In order to get a bankruptcy discharge, you need to officially file the petition provide the court with accurate documentation of your income, assets, and financial dealings. Apart from this, you need to attend the 341 creditor’s meeting, participate in a credit counseling session, and undertake a financial management course. Chapter 13 also involves making payments under the repayment plan. Once this is complete, the court mails an order of discharge. However, the bankruptcy court does not close in the case until the bankruptcy trustee disperses the available money to creditors. In the case of Chapter 7, the bankruptcy process usually lasts 3 to 4 months. At the same time, the duration is 3 to 5 years in the case of the chapter 13 repayment plan.
What does your bankruptcy discharge order mention?
The bankruptcy discharge order does not list the wiped-out debts. Still, it provides general information regarding non-dischargeable debts such as student loans, tax debts, spousal or child support, fines, penalties, and criminal restitution.
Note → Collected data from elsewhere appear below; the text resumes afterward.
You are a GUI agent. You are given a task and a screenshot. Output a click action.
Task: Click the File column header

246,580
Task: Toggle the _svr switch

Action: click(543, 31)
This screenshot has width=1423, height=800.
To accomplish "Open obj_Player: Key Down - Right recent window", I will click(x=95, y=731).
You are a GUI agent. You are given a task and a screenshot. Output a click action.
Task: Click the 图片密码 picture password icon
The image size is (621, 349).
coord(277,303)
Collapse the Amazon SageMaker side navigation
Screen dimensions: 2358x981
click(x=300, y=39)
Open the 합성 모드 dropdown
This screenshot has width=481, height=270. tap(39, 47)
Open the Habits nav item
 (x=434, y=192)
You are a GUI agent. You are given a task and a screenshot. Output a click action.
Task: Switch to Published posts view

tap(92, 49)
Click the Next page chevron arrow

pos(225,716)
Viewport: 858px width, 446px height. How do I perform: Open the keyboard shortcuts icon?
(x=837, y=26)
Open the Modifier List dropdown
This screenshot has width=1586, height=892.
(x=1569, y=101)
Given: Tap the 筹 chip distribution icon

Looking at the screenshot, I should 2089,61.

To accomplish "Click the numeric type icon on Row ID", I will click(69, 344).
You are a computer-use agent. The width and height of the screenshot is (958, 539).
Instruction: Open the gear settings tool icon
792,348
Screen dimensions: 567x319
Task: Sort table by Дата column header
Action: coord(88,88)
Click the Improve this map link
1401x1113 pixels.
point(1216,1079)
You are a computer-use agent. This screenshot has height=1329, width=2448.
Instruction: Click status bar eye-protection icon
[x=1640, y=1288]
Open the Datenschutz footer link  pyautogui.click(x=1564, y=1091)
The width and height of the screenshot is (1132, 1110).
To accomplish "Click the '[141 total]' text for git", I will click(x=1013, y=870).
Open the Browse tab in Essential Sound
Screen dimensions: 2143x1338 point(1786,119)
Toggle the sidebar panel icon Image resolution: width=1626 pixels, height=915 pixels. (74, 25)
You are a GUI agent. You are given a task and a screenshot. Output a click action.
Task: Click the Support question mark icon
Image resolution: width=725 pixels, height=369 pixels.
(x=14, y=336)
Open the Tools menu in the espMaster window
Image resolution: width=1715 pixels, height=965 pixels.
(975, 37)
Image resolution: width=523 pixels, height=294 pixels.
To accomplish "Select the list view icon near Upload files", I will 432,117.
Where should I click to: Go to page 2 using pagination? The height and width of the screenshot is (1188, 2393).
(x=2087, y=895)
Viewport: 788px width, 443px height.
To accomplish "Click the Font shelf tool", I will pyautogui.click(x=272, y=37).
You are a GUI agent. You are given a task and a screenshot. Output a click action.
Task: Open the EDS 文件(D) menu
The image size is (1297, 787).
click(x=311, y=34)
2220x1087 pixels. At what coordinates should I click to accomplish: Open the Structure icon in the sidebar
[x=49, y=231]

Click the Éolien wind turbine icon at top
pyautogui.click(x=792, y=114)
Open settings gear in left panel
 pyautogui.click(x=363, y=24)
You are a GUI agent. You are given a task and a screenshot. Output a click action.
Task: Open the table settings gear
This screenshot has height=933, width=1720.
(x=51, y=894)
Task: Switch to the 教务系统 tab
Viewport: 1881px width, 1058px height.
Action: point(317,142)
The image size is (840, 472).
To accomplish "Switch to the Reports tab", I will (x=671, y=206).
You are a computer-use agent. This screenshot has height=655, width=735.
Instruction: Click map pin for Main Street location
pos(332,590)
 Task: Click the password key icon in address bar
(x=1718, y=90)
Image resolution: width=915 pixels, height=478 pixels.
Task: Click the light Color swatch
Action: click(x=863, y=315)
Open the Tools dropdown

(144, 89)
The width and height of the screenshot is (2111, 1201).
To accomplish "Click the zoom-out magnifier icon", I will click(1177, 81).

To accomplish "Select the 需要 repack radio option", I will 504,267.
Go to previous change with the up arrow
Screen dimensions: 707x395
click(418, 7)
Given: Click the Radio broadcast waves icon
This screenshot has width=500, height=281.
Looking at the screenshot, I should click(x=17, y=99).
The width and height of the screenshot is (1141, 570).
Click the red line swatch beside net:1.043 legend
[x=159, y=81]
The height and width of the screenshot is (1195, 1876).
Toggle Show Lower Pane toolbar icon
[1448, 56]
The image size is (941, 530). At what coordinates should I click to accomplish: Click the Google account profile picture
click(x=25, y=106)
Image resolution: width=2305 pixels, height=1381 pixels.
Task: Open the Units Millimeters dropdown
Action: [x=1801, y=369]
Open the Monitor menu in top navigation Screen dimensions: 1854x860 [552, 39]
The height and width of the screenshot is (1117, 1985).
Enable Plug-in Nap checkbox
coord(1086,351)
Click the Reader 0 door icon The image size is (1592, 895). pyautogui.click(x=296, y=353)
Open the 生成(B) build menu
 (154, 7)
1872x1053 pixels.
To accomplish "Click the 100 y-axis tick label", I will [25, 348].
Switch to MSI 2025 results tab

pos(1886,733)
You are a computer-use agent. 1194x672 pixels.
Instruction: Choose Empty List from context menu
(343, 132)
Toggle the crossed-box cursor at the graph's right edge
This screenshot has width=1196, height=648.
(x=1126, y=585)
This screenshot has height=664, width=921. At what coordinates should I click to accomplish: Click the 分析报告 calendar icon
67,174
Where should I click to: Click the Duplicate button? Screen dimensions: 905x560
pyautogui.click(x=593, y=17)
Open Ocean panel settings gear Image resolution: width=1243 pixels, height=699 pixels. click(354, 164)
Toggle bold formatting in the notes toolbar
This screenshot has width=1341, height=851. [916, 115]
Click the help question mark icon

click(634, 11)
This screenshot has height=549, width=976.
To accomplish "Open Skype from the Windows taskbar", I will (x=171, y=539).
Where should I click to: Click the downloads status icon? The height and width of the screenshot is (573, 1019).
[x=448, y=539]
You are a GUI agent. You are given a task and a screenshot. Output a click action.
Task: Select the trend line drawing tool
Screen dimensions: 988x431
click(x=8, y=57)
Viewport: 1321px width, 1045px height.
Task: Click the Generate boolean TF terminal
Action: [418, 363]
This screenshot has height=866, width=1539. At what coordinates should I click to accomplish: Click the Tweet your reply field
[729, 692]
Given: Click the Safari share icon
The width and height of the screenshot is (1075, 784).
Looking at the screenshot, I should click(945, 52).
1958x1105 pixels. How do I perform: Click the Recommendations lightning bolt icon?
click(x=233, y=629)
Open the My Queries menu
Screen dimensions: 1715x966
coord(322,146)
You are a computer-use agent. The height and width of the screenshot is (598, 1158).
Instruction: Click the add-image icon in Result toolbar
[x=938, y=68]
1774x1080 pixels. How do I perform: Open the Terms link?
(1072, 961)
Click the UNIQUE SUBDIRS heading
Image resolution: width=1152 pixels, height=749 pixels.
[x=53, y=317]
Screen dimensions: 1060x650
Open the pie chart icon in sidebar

Apart from these, any debts you failed to list correctly, liabilities covered by reaffirmation agreement, and loans owed to a retirement plan are other debts that remain listed on the bankruptcy discharge order.
Though bankruptcy discharge gets rid of your liabilities to pay the debt, you cannot get rid of the liens on your property. As a result, the creditor can repossess the property or sell the collateral to recover some amount due to them. This can occur even if the court discharges the debt. Some liens can be removed after bankruptcy closure. After getting a bankruptcy discharge, creditors with non-dischargeable debts can continue collection efforts. However, if the court finds any fraudulent activities, incorrect entries in the paperwork, lying in the testimony, or failure of turning over assets, it can deny you bankruptcy discharge.
Why keeping Your Discharge Order After Bankruptcy is Important?
Keeping your bankruptcy discharge paperwork handy is important. A lender might ask for a copy if you apply for credit or a home mortgage. Suppose any creditor calls to collect a discharged balance. In that case, You might also need the bankruptcy case number, filing date, and discharge date. The creditor can use the information to verify whether the discharged debt is no longer collectible. Any debt that you incurred before you filed for bankruptcy is eligible for discharge. However, those debts that arise after you file for bankruptcy cannot be included in the bankruptcy.